# Task input:
┄┄┄┄┄┄

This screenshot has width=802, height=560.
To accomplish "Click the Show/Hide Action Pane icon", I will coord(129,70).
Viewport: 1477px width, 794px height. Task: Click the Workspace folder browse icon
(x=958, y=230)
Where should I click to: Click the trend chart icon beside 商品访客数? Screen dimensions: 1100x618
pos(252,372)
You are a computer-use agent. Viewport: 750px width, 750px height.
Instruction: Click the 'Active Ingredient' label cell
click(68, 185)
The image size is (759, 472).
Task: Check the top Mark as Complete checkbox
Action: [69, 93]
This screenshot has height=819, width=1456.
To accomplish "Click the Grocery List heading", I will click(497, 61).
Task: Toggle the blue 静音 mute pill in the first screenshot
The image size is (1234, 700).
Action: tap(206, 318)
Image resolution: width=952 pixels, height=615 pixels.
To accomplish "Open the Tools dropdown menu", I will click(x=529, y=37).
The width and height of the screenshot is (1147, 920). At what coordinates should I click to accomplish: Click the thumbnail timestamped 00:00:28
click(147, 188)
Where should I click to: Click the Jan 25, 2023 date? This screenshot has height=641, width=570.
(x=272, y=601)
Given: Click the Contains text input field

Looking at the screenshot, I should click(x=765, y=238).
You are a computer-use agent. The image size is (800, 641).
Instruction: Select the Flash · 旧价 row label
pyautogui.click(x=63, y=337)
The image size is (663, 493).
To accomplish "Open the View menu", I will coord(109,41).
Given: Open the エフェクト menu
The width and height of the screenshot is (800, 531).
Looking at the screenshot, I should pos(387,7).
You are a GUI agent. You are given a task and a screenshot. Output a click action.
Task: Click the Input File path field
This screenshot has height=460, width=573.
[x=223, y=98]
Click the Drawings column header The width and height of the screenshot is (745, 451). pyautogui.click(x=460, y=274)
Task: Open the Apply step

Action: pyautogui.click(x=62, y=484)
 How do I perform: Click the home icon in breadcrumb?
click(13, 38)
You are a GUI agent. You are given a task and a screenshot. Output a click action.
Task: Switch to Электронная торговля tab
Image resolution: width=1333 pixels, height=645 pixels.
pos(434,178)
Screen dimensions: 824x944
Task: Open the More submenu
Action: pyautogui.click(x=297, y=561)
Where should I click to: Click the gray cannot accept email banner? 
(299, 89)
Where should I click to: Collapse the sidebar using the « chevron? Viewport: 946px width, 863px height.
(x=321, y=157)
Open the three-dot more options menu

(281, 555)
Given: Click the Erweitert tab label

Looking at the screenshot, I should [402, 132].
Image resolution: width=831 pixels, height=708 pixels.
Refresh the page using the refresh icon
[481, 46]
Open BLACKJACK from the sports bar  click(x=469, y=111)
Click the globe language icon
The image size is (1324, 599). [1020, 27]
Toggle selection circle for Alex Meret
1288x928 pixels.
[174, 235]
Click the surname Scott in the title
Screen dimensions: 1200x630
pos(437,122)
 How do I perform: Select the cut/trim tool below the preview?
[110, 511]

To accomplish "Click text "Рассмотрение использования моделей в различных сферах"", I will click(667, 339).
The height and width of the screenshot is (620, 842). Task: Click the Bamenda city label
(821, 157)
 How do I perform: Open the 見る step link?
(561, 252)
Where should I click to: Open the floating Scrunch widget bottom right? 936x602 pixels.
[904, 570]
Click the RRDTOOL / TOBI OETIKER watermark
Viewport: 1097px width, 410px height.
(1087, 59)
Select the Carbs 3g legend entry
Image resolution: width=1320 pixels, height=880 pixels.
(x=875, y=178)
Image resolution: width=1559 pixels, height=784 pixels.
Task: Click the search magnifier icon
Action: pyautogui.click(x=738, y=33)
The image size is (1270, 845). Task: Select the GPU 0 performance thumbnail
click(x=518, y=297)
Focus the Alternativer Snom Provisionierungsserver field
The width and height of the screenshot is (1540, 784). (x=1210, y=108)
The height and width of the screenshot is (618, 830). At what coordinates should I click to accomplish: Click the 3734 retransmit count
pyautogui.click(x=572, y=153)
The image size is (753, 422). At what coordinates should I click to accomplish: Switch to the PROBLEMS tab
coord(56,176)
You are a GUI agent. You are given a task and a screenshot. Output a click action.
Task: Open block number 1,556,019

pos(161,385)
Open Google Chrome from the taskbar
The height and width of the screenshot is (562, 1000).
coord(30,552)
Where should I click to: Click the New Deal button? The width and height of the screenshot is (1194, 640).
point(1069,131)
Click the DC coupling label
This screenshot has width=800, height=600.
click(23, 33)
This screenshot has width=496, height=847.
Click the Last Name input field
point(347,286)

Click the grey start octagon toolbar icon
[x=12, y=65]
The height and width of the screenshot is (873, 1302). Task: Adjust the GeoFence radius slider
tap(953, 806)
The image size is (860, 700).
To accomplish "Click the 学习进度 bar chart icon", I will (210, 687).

┄┄┄┄┄┄

# Goal of the exercise:
The records above need copying. Do it exactly.

# Exercise solution:
This screenshot has width=802, height=560.
To accomplish "Click the Show/Hide Action Pane icon", I will coord(129,70).
Viewport: 1477px width, 794px height. Task: Click the Workspace folder browse icon
(x=958, y=230)
Where should I click to: Click the trend chart icon beside 商品访客数? Screen dimensions: 1100x618
pos(252,372)
You are a computer-use agent. Viewport: 750px width, 750px height.
Instruction: Click the 'Active Ingredient' label cell
click(68, 185)
The image size is (759, 472).
Task: Check the top Mark as Complete checkbox
Action: [69, 93]
This screenshot has height=819, width=1456.
To accomplish "Click the Grocery List heading", I will click(497, 61).
Task: Toggle the blue 静音 mute pill in the first screenshot
The image size is (1234, 700).
Action: tap(206, 318)
Image resolution: width=952 pixels, height=615 pixels.
To accomplish "Open the Tools dropdown menu", I will click(x=529, y=37).
The width and height of the screenshot is (1147, 920). At what coordinates should I click to accomplish: Click the thumbnail timestamped 00:00:28
click(147, 188)
Where should I click to: Click the Jan 25, 2023 date? This screenshot has height=641, width=570.
(x=272, y=601)
Given: Click the Contains text input field

Looking at the screenshot, I should click(x=765, y=238).
You are a computer-use agent. The image size is (800, 641).
Instruction: Select the Flash · 旧价 row label
pyautogui.click(x=63, y=337)
The image size is (663, 493).
To accomplish "Open the View menu", I will coord(109,41).
Given: Open the エフェクト menu
The width and height of the screenshot is (800, 531).
Looking at the screenshot, I should pos(387,7).
You are a GUI agent. You are given a task and a screenshot. Output a click action.
Task: Click the Input File path field
This screenshot has height=460, width=573.
[x=223, y=98]
Click the Drawings column header The width and height of the screenshot is (745, 451). pyautogui.click(x=460, y=274)
Task: Open the Apply step

Action: pyautogui.click(x=62, y=484)
 How do I perform: Click the home icon in breadcrumb?
click(13, 38)
You are a GUI agent. You are given a task and a screenshot. Output a click action.
Task: Switch to Электронная торговля tab
Image resolution: width=1333 pixels, height=645 pixels.
pos(434,178)
Screen dimensions: 824x944
Task: Open the More submenu
Action: pyautogui.click(x=297, y=561)
Where should I click to: Click the gray cannot accept email banner? 
(299, 89)
Where should I click to: Collapse the sidebar using the « chevron? Viewport: 946px width, 863px height.
(x=321, y=157)
Open the three-dot more options menu

(281, 555)
Given: Click the Erweitert tab label

Looking at the screenshot, I should [402, 132].
Image resolution: width=831 pixels, height=708 pixels.
Refresh the page using the refresh icon
[481, 46]
Open BLACKJACK from the sports bar  click(x=469, y=111)
Click the globe language icon
The image size is (1324, 599). [1020, 27]
Toggle selection circle for Alex Meret
1288x928 pixels.
[174, 235]
Click the surname Scott in the title
Screen dimensions: 1200x630
pos(437,122)
 How do I perform: Select the cut/trim tool below the preview?
[110, 511]

To accomplish "Click text "Рассмотрение использования моделей в различных сферах"", I will click(667, 339).
The height and width of the screenshot is (620, 842). Task: Click the Bamenda city label
(821, 157)
 How do I perform: Open the 見る step link?
(561, 252)
Where should I click to: Open the floating Scrunch widget bottom right? 936x602 pixels.
[904, 570]
Click the RRDTOOL / TOBI OETIKER watermark
Viewport: 1097px width, 410px height.
(1087, 59)
Select the Carbs 3g legend entry
Image resolution: width=1320 pixels, height=880 pixels.
(x=875, y=178)
Image resolution: width=1559 pixels, height=784 pixels.
Task: Click the search magnifier icon
Action: pyautogui.click(x=738, y=33)
The image size is (1270, 845). Task: Select the GPU 0 performance thumbnail
click(x=518, y=297)
Focus the Alternativer Snom Provisionierungsserver field
The width and height of the screenshot is (1540, 784). (x=1210, y=108)
The height and width of the screenshot is (618, 830). At what coordinates should I click to accomplish: Click the 3734 retransmit count
pyautogui.click(x=572, y=153)
The image size is (753, 422). At what coordinates should I click to accomplish: Switch to the PROBLEMS tab
coord(56,176)
You are a GUI agent. You are given a task and a screenshot. Output a click action.
Task: Open block number 1,556,019

pos(161,385)
Open Google Chrome from the taskbar
The height and width of the screenshot is (562, 1000).
coord(30,552)
Where should I click to: Click the New Deal button? The width and height of the screenshot is (1194, 640).
point(1069,131)
Click the DC coupling label
This screenshot has width=800, height=600.
click(23, 33)
This screenshot has width=496, height=847.
Click the Last Name input field
point(347,286)

Click the grey start octagon toolbar icon
[x=12, y=65]
The height and width of the screenshot is (873, 1302). Task: Adjust the GeoFence radius slider
tap(953, 806)
The image size is (860, 700).
To accomplish "Click the 学习进度 bar chart icon", I will (210, 687).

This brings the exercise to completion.